Absolute, relative and marginal fitness

So we might talk about absolute fitness - e.g. the expected reproductive success of \(A_1A_1\). In population genetic models though, we more often than not refer to relative fitness - i.e. how fit genotypes are relative to one another. To denote relative fitness, we will follow the notation in the main text - i.e. \(w_{ij}\) for \(A_iA_j\). Assuming locus \(A\) with two alleles, on average genotypes \(A_1A_1\) and \(A_1A_2\) produce 16 offspring each, whereas \(A_2A_2\) produces 11 offspring on average. We calculate relative fitness as follows:

# define the number of offspring per genotype
a <- c(A1A1 = 16, A1A2 = 16, A2A2 = 11)
# find the maximum fitness
max_fit <- max(a)
# determine the relative fitness
rel_fit <- a/max_fit

Note here that when defining our vector a, we also actually named each element of it. Names work a little differently in vectors to how they do in a data.frame. For exmaple, a$A1A1 will not work. However a["A1A1"] does.

Returning to the population genetics, we formulated things a little differently to how you first encountered this example in the main text, in order to demonstrate some R code. Nonetheless, the results and the general process are the same. Essentially, we define fitness relative to the maximum fitness. Since both \(A_1A_1\) and \(A_1A_2\) produce the highest number of offspring, their fitness is 1 whereas \(A_2A_2\) has a lower relative fitness.

We might also want to calculate the mean population fitness, denoted as \(\overline{w}\). This is essentially the sum of the relative fitness of each genotype multiplied by the genotype frequency. With R, calculating this is simple - we simply multiply a vector of genotype frequencies with the relative fitness and sum the result. We do this below:

# define the genotype frequencies - note different way to define!
geno_freq <- c(A1A1 = 0.65, A1A2 = 0.15, A2A2 = 0.2)
# calculate mean population fitness
w_bar <- sum(rel_fit * geno_freq)

So far, we have dealt with fitness for genotypes. This makes sense because selection acts on genotypes (and the phenotypes they convey). But what if we want to define the fitness of a specific allele? In this case, things become a bit more complicated because allelic fitness depends on the genotype the allele finds itself in. In our previous example, \(A_2\) has a high fitness when it is in the heterozygous \(A_1A_2\) genotype, but not when it is homozygous.

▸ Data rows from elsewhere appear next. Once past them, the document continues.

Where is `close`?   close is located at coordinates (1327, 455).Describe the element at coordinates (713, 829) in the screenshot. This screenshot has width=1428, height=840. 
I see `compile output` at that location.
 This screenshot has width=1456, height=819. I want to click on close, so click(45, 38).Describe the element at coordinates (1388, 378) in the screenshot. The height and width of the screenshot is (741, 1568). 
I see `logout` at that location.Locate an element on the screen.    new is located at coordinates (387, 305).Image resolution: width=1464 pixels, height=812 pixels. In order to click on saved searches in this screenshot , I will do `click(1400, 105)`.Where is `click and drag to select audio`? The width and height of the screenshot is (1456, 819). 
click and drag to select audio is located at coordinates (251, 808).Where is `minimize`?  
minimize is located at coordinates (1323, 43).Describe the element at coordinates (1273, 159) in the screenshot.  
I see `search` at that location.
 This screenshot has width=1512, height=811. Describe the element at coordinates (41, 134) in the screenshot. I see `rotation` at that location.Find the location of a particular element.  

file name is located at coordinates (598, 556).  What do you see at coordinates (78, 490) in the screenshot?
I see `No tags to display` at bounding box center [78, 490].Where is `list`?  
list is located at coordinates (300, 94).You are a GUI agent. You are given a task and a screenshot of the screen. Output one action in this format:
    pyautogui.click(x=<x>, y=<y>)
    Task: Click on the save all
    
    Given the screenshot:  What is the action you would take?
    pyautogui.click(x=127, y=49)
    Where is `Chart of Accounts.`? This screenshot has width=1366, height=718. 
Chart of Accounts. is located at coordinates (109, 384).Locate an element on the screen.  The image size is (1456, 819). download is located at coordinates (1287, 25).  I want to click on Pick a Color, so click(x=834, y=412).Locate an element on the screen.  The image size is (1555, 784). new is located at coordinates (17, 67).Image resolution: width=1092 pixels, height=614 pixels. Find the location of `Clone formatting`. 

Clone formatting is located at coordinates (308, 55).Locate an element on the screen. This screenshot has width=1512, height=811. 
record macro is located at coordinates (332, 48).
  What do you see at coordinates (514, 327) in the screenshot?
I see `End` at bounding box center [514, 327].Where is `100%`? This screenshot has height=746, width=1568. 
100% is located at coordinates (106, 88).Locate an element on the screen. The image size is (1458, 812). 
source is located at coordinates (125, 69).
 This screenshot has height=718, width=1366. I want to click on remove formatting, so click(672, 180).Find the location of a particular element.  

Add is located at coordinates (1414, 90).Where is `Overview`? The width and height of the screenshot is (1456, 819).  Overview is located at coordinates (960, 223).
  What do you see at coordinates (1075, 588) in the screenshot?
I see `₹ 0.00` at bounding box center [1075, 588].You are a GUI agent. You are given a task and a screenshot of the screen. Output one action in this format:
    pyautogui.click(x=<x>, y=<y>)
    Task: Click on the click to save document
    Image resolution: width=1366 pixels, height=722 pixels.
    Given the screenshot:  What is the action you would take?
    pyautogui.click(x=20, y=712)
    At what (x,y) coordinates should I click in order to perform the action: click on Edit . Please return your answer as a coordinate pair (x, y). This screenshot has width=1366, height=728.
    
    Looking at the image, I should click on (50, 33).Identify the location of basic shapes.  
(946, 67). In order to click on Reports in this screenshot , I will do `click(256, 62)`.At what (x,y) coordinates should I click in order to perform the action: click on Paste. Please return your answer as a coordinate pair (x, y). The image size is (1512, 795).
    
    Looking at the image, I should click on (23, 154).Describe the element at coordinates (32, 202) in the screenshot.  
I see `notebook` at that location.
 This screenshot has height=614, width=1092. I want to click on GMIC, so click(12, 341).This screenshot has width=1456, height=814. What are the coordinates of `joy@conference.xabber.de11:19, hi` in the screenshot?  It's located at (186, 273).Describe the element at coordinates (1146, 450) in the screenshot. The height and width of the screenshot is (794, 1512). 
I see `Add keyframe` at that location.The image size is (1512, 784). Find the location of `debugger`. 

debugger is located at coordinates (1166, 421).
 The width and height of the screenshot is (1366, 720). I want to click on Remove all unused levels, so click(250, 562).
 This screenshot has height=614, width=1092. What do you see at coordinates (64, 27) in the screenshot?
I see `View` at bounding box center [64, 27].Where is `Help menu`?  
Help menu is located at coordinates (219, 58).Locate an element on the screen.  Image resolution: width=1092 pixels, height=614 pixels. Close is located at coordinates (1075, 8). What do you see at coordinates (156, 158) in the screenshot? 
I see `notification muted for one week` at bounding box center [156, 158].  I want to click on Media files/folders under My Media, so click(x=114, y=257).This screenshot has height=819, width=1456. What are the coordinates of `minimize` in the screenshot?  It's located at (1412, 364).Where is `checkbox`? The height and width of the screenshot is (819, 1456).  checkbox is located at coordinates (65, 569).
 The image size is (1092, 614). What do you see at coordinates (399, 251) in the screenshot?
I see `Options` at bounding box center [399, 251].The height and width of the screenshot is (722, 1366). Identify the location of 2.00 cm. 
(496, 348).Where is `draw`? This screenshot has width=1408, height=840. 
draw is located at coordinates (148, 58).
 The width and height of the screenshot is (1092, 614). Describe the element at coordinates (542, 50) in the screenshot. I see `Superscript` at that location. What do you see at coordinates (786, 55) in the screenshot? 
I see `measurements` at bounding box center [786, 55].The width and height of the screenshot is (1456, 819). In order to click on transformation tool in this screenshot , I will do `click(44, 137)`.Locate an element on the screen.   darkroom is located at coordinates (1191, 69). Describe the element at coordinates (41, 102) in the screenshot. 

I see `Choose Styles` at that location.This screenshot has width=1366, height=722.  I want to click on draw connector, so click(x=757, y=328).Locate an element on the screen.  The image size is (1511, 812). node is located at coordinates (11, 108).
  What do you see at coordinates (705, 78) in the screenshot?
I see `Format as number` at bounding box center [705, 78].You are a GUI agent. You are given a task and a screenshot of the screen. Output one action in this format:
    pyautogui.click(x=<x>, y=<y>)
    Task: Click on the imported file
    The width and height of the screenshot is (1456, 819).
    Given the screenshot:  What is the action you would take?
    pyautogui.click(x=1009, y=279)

To account for this, we estimate marginal fitness for a given allele \(i\) as \(w^{*}_i\). So for two alleles, the marginal fitness is:

  • \(w^{*}_1 = pw_{11} + qw_{12}\)
  • \(w^{*}_1 = pw_{12} + qw_{22}\)

Where \(p\) and \(q\) are the frequencies for \(A_1\) and \(A_2\) respectively. In other words, marginal fitness is a component of the fitness of the genotypes an allele occurs in AND the frequency of those genotypes. Let’s calculate the fitness of our alleles using R.

## first calculate the allele frequencies
# define the total number of alleles
n <- 2*sum(a)
# calculate p
p <- ((a["A1A1"] * 2) + a["A1A2"])/n
# calculate q
q <- 1 - p

## now calculate the marginal fitness
w1 <- (p*rel_fit["A1A1"]) + (q*rel_fit["A1A2"])
w2 <- (p*rel_fit["A1A2"]) + (q*rel_fit["A2A2"])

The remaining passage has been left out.